Verfassungsrechtler Christian Waldhoff spricht sich dafür aus, das AfD-Gutachten zu veröffentlichen. Dann hätte die politische Diskussion eine Grundlage. Fan eines AfD-Verbotsverfahrens ist Waldhoff nicht.

Über dieses Thema berichtet: Possoch klärt am .

Die Reaktionen waren erwartbar: Kaum hatte der Verfassungsschutz die AfD bundesweit als rechtsextremistisch eingestuft, vermehrten sich die Forderungen nach Einleitung eines Parteiverbots. Der Verfassungsrechtler Christin Waldhoff hat Bedenken – und erklärt sie BR24-Interview für "Possoch klärt". Waldhoff lehrt an der Humboldt-Universität zu Berlin, und er war als Prozessbevollmächtigter des Deutschen Bundestages am NPD-Verbotsverfahren beteiligt.

Im Eilverfahren der AfD gegen ihre Einstufung hat das Bundesamt für Verfassungsschutz die Einstufung aktuell ausgesetzt, bis das Verwaltungsgericht Köln über den AfD-Eilantrag entschieden hat.

BR24: AfD-Chef Chrupalla sprach am 2. Mai von einem "schwarzen Tag für die Demokratie". Da hat der Verfassungsschutz die Einstufung der Partei als "gesichert rechtsextremistisch" bekanntgegeben. Verfassungsschutz oder AfD – wer von beiden zerstört jetzt unsere Demokratie?

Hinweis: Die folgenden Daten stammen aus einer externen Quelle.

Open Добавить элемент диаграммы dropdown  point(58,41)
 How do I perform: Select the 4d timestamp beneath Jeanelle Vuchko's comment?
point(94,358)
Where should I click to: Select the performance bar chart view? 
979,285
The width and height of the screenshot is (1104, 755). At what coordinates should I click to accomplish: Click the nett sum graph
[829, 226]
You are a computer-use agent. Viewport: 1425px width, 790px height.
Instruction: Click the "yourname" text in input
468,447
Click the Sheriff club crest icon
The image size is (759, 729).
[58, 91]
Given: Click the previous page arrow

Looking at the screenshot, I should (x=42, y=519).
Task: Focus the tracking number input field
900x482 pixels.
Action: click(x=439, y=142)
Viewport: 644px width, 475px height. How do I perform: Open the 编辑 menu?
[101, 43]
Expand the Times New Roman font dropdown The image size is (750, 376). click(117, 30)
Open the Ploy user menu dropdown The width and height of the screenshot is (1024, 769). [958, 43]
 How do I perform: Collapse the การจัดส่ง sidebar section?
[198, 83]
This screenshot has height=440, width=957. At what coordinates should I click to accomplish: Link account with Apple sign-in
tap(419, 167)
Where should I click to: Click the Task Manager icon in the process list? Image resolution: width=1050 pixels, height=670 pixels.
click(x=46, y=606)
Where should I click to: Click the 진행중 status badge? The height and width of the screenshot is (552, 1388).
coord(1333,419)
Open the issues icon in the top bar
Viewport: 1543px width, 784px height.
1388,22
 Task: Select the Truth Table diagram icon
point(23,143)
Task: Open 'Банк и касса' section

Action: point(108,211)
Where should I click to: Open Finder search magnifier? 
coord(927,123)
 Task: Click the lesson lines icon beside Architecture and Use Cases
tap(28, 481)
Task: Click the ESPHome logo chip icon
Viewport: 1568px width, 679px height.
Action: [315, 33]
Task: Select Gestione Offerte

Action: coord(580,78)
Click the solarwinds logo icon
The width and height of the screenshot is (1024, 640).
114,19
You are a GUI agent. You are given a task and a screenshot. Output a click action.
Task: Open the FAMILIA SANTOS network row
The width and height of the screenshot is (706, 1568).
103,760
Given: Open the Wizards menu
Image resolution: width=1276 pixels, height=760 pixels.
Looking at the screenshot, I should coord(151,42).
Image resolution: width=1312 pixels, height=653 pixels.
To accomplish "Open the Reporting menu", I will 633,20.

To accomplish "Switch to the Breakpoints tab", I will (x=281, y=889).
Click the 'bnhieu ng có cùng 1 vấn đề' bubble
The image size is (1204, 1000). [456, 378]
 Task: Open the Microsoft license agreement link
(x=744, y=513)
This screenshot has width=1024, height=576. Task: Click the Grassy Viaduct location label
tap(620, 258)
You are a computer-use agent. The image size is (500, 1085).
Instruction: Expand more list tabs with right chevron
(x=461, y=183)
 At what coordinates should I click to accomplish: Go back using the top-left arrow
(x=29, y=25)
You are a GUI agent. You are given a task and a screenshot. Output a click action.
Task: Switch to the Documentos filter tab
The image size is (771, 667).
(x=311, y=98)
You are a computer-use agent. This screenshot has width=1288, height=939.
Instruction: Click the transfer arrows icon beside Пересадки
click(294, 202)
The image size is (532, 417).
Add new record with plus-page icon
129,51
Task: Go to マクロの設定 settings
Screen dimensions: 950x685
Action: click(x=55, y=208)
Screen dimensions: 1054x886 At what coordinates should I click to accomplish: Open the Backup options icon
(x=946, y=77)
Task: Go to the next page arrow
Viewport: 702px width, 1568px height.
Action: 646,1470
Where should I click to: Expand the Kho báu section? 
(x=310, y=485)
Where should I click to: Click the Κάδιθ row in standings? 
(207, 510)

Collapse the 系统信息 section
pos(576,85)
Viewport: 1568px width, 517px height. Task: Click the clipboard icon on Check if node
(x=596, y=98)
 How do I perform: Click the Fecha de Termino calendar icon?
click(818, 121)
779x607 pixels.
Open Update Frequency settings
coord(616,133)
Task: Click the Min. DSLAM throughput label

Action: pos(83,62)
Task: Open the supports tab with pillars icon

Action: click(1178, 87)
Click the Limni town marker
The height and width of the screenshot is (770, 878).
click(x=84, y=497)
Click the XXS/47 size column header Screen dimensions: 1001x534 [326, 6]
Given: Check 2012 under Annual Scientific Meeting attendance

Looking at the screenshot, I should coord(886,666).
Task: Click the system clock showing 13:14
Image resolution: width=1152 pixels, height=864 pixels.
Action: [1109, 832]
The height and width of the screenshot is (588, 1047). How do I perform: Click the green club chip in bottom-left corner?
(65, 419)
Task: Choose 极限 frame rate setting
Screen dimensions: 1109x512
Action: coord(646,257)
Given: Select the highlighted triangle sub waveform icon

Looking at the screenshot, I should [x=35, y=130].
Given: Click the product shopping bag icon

Christian Waldhoff: Eindeutig die AfD. Der Verfassungsschutz beschützt ja unsere Verfassungsordnung und damit die Demokratie.

Einstufung "undemokratisch"?

BR24: Hat Chrupalla nicht doch einen Punkt?

Waldhoff: Ich glaube nicht, denn natürlich hat jetzt die AfD die Möglichkeit, Rechtsschutz gegen diese Einstufung zu erstreben, also vor Verwaltungsgerichten zu klagen. Das hat die Partei auch immer gemacht, bei allen vorhergehenden Einstufungen auch, und das ist natürlich der Zeitpunkt, wo dann der Verfassungsschutz offenlegen muss, auf welcher Tatsachengrundlage er zu dieser Einordnung kommt.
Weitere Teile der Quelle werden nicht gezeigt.